STUDY MATERIAL:
┌──

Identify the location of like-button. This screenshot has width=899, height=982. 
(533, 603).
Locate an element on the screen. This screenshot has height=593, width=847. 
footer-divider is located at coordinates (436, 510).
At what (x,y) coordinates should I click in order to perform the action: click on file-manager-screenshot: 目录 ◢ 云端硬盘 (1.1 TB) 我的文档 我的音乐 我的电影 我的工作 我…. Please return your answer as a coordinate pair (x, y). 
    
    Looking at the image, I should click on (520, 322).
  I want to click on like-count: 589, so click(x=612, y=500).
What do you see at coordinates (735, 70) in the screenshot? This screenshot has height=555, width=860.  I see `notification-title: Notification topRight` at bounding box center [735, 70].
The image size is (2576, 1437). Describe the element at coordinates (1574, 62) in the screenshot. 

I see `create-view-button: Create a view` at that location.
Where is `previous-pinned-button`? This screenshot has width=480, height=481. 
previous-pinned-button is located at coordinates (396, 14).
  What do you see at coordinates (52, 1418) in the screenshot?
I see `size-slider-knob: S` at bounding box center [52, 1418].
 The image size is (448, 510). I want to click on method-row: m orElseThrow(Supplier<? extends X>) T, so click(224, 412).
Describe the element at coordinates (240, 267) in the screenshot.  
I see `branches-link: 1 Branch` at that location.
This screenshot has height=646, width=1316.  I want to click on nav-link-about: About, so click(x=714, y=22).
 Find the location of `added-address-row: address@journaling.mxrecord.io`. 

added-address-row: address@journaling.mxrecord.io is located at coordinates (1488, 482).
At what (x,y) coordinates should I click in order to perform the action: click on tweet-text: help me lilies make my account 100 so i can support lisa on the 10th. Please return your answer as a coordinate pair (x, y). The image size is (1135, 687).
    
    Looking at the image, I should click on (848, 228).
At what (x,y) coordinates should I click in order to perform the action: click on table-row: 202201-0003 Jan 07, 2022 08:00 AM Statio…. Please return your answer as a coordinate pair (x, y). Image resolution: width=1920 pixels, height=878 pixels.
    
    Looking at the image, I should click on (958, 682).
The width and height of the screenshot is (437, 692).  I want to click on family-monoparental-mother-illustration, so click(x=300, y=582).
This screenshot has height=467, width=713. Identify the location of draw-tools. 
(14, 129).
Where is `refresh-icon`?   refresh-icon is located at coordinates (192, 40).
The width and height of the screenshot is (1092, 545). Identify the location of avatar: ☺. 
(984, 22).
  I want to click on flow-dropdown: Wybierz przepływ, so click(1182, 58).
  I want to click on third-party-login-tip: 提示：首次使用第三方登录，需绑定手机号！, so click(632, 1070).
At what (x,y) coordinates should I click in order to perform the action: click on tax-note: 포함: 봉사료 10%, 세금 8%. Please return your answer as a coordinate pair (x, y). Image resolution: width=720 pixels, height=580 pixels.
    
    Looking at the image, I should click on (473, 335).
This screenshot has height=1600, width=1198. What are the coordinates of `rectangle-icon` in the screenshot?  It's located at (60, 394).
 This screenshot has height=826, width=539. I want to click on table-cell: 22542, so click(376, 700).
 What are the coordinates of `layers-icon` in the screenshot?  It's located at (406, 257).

└──

ASSIGNMENT: Please copy the records word for word, starting at the line that contains "What do you see at coordinates (735, 70)" and ending at the line that contains "added-address-row: address@journaling.mxrecord.io is", with both of those lines included.

FINISHED TASK:
What do you see at coordinates (735, 70) in the screenshot? This screenshot has height=555, width=860.  I see `notification-title: Notification topRight` at bounding box center [735, 70].
The image size is (2576, 1437). Describe the element at coordinates (1574, 62) in the screenshot. 

I see `create-view-button: Create a view` at that location.
Where is `previous-pinned-button`? This screenshot has width=480, height=481. 
previous-pinned-button is located at coordinates (396, 14).
  What do you see at coordinates (52, 1418) in the screenshot?
I see `size-slider-knob: S` at bounding box center [52, 1418].
 The image size is (448, 510). I want to click on method-row: m orElseThrow(Supplier<? extends X>) T, so click(224, 412).
Describe the element at coordinates (240, 267) in the screenshot.  
I see `branches-link: 1 Branch` at that location.
This screenshot has height=646, width=1316.  I want to click on nav-link-about: About, so click(x=714, y=22).
 Find the location of `added-address-row: address@journaling.mxrecord.io`. 

added-address-row: address@journaling.mxrecord.io is located at coordinates (1488, 482).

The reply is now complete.